**Goal of the exercise:**
Copy out every one of the following items word for word, keeping each line as it appears.

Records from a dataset
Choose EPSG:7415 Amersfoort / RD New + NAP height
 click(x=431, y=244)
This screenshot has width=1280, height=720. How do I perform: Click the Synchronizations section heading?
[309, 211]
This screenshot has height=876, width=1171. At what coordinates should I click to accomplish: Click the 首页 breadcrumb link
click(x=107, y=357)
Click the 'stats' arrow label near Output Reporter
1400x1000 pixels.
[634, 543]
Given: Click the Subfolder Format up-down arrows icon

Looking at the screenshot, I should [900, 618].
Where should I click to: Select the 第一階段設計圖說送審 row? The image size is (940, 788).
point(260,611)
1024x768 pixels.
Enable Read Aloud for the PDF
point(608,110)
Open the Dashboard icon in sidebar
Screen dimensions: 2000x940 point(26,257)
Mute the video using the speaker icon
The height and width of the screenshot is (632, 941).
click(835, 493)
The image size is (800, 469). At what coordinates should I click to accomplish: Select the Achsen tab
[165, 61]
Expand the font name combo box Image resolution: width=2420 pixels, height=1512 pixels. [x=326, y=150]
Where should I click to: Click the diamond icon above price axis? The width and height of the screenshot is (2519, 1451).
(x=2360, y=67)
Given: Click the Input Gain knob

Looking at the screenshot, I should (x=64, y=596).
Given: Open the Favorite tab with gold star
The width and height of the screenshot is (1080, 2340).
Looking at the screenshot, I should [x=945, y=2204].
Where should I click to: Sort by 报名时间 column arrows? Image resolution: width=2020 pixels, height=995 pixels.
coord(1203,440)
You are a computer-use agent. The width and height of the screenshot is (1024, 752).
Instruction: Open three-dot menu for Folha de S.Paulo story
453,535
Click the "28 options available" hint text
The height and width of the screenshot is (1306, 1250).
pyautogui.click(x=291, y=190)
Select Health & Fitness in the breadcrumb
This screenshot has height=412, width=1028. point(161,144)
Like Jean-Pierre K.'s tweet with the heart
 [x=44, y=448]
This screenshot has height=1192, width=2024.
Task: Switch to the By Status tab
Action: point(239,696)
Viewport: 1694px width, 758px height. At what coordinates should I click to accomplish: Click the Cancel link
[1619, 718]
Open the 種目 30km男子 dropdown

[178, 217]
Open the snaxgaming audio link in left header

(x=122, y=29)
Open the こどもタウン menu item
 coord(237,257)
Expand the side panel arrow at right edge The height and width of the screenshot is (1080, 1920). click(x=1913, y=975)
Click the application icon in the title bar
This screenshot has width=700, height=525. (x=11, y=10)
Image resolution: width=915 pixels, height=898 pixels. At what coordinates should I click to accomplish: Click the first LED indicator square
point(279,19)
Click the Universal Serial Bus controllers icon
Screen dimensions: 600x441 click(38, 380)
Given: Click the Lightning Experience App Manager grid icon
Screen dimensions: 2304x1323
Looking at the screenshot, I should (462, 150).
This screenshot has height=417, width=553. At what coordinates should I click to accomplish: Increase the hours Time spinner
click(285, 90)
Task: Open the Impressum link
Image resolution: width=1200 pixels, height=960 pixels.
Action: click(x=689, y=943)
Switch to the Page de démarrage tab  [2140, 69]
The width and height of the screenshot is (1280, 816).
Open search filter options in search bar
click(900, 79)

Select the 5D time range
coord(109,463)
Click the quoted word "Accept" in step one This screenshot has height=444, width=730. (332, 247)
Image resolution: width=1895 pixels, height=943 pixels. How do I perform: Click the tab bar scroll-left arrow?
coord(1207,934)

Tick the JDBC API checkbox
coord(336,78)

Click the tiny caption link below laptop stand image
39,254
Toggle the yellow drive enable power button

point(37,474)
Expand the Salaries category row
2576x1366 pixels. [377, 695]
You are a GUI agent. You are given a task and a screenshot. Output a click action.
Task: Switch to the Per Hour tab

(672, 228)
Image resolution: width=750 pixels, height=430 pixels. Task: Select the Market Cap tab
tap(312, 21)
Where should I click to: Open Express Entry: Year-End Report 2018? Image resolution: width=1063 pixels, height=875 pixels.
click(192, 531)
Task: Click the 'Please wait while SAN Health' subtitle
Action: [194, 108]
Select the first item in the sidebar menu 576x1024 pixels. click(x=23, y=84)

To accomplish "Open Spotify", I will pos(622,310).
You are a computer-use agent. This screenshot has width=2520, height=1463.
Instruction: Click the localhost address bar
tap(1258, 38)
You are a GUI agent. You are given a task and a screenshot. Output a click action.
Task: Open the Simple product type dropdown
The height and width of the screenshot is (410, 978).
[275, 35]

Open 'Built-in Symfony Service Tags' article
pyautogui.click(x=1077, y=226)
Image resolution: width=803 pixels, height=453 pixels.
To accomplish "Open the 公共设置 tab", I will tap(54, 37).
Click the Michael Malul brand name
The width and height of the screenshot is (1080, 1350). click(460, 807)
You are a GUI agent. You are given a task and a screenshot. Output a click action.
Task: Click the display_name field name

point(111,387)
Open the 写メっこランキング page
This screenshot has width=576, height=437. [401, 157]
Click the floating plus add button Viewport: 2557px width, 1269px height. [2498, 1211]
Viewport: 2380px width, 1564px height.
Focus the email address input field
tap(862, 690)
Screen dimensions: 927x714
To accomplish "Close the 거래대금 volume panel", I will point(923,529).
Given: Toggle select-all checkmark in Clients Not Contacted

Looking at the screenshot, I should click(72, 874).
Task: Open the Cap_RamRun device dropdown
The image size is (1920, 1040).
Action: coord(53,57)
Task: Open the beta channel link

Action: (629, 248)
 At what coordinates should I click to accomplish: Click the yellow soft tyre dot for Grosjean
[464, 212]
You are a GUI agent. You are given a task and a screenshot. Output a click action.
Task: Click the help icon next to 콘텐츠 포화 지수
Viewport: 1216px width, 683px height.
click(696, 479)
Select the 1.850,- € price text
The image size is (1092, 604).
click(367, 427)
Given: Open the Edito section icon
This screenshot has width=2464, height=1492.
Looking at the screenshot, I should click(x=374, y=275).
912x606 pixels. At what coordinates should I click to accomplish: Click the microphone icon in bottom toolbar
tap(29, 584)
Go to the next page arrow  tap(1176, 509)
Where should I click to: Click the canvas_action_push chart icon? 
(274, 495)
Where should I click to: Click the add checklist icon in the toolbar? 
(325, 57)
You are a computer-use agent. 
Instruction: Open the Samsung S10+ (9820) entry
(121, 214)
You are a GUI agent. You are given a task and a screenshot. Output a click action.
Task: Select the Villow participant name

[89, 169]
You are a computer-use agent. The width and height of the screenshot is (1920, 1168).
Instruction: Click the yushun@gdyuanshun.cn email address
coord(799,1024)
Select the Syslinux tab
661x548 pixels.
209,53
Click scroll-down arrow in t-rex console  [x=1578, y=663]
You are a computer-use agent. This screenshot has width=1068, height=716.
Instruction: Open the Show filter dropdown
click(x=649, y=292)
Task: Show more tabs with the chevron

**Expected answer:**
Choose EPSG:7415 Amersfoort / RD New + NAP height
 click(x=431, y=244)
This screenshot has width=1280, height=720. How do I perform: Click the Synchronizations section heading?
[309, 211]
This screenshot has height=876, width=1171. At what coordinates should I click to accomplish: Click the 首页 breadcrumb link
click(x=107, y=357)
Click the 'stats' arrow label near Output Reporter
1400x1000 pixels.
[634, 543]
Given: Click the Subfolder Format up-down arrows icon

Looking at the screenshot, I should [900, 618].
Where should I click to: Select the 第一階段設計圖說送審 row? The image size is (940, 788).
point(260,611)
1024x768 pixels.
Enable Read Aloud for the PDF
point(608,110)
Open the Dashboard icon in sidebar
Screen dimensions: 2000x940 point(26,257)
Mute the video using the speaker icon
The height and width of the screenshot is (632, 941).
click(835, 493)
The image size is (800, 469). At what coordinates should I click to accomplish: Select the Achsen tab
[165, 61]
Expand the font name combo box Image resolution: width=2420 pixels, height=1512 pixels. [x=326, y=150]
Where should I click to: Click the diamond icon above price axis? The width and height of the screenshot is (2519, 1451).
(x=2360, y=67)
Given: Click the Input Gain knob

Looking at the screenshot, I should (x=64, y=596).
Given: Open the Favorite tab with gold star
The width and height of the screenshot is (1080, 2340).
Looking at the screenshot, I should [x=945, y=2204].
Where should I click to: Sort by 报名时间 column arrows? Image resolution: width=2020 pixels, height=995 pixels.
coord(1203,440)
You are a computer-use agent. The width and height of the screenshot is (1024, 752).
Instruction: Open three-dot menu for Folha de S.Paulo story
453,535
Click the "28 options available" hint text
The height and width of the screenshot is (1306, 1250).
pyautogui.click(x=291, y=190)
Select Health & Fitness in the breadcrumb
This screenshot has height=412, width=1028. point(161,144)
Like Jean-Pierre K.'s tweet with the heart
 [x=44, y=448]
This screenshot has height=1192, width=2024.
Task: Switch to the By Status tab
Action: point(239,696)
Viewport: 1694px width, 758px height. At what coordinates should I click to accomplish: Click the Cancel link
[1619, 718]
Open the 種目 30km男子 dropdown

[178, 217]
Open the snaxgaming audio link in left header

(x=122, y=29)
Open the こどもタウン menu item
 coord(237,257)
Expand the side panel arrow at right edge The height and width of the screenshot is (1080, 1920). click(x=1913, y=975)
Click the application icon in the title bar
This screenshot has width=700, height=525. (x=11, y=10)
Image resolution: width=915 pixels, height=898 pixels. At what coordinates should I click to accomplish: Click the first LED indicator square
point(279,19)
Click the Universal Serial Bus controllers icon
Screen dimensions: 600x441 click(38, 380)
Given: Click the Lightning Experience App Manager grid icon
Screen dimensions: 2304x1323
Looking at the screenshot, I should (462, 150).
This screenshot has height=417, width=553. At what coordinates should I click to accomplish: Increase the hours Time spinner
click(285, 90)
Task: Open the Impressum link
Image resolution: width=1200 pixels, height=960 pixels.
Action: click(x=689, y=943)
Switch to the Page de démarrage tab  [2140, 69]
The width and height of the screenshot is (1280, 816).
Open search filter options in search bar
click(900, 79)

Select the 5D time range
coord(109,463)
Click the quoted word "Accept" in step one This screenshot has height=444, width=730. (332, 247)
Image resolution: width=1895 pixels, height=943 pixels. How do I perform: Click the tab bar scroll-left arrow?
coord(1207,934)

Tick the JDBC API checkbox
coord(336,78)

Click the tiny caption link below laptop stand image
39,254
Toggle the yellow drive enable power button

point(37,474)
Expand the Salaries category row
2576x1366 pixels. [377, 695]
You are a GUI agent. You are given a task and a screenshot. Output a click action.
Task: Switch to the Per Hour tab

(672, 228)
Image resolution: width=750 pixels, height=430 pixels. Task: Select the Market Cap tab
tap(312, 21)
Where should I click to: Open Express Entry: Year-End Report 2018? Image resolution: width=1063 pixels, height=875 pixels.
click(192, 531)
Task: Click the 'Please wait while SAN Health' subtitle
Action: [194, 108]
Select the first item in the sidebar menu 576x1024 pixels. click(x=23, y=84)

To accomplish "Open Spotify", I will pos(622,310).
You are a computer-use agent. This screenshot has width=2520, height=1463.
Instruction: Click the localhost address bar
tap(1258, 38)
You are a GUI agent. You are given a task and a screenshot. Output a click action.
Task: Open the Simple product type dropdown
The height and width of the screenshot is (410, 978).
[275, 35]

Open 'Built-in Symfony Service Tags' article
pyautogui.click(x=1077, y=226)
Image resolution: width=803 pixels, height=453 pixels.
To accomplish "Open the 公共设置 tab", I will tap(54, 37).
Click the Michael Malul brand name
The width and height of the screenshot is (1080, 1350). click(460, 807)
You are a GUI agent. You are given a task and a screenshot. Output a click action.
Task: Click the display_name field name

point(111,387)
Open the 写メっこランキング page
This screenshot has width=576, height=437. [401, 157]
Click the floating plus add button Viewport: 2557px width, 1269px height. [2498, 1211]
Viewport: 2380px width, 1564px height.
Focus the email address input field
tap(862, 690)
Screen dimensions: 927x714
To accomplish "Close the 거래대금 volume panel", I will point(923,529).
Given: Toggle select-all checkmark in Clients Not Contacted

Looking at the screenshot, I should click(72, 874).
Task: Open the Cap_RamRun device dropdown
The image size is (1920, 1040).
Action: coord(53,57)
Task: Open the beta channel link

Action: (629, 248)
 At what coordinates should I click to accomplish: Click the yellow soft tyre dot for Grosjean
[464, 212]
You are a GUI agent. You are given a task and a screenshot. Output a click action.
Task: Click the help icon next to 콘텐츠 포화 지수
Viewport: 1216px width, 683px height.
click(696, 479)
Select the 1.850,- € price text
The image size is (1092, 604).
click(367, 427)
Given: Open the Edito section icon
This screenshot has width=2464, height=1492.
Looking at the screenshot, I should click(x=374, y=275).
912x606 pixels. At what coordinates should I click to accomplish: Click the microphone icon in bottom toolbar
tap(29, 584)
Go to the next page arrow  tap(1176, 509)
Where should I click to: Click the canvas_action_push chart icon? 
(274, 495)
Where should I click to: Click the add checklist icon in the toolbar? 
(325, 57)
You are a computer-use agent. 
Instruction: Open the Samsung S10+ (9820) entry
(121, 214)
You are a GUI agent. You are given a task and a screenshot. Output a click action.
Task: Select the Villow participant name

[89, 169]
You are a computer-use agent. The width and height of the screenshot is (1920, 1168).
Instruction: Click the yushun@gdyuanshun.cn email address
coord(799,1024)
Select the Syslinux tab
661x548 pixels.
209,53
Click scroll-down arrow in t-rex console  [x=1578, y=663]
You are a computer-use agent. This screenshot has width=1068, height=716.
Instruction: Open the Show filter dropdown
click(x=649, y=292)
Task: Show more tabs with the chevron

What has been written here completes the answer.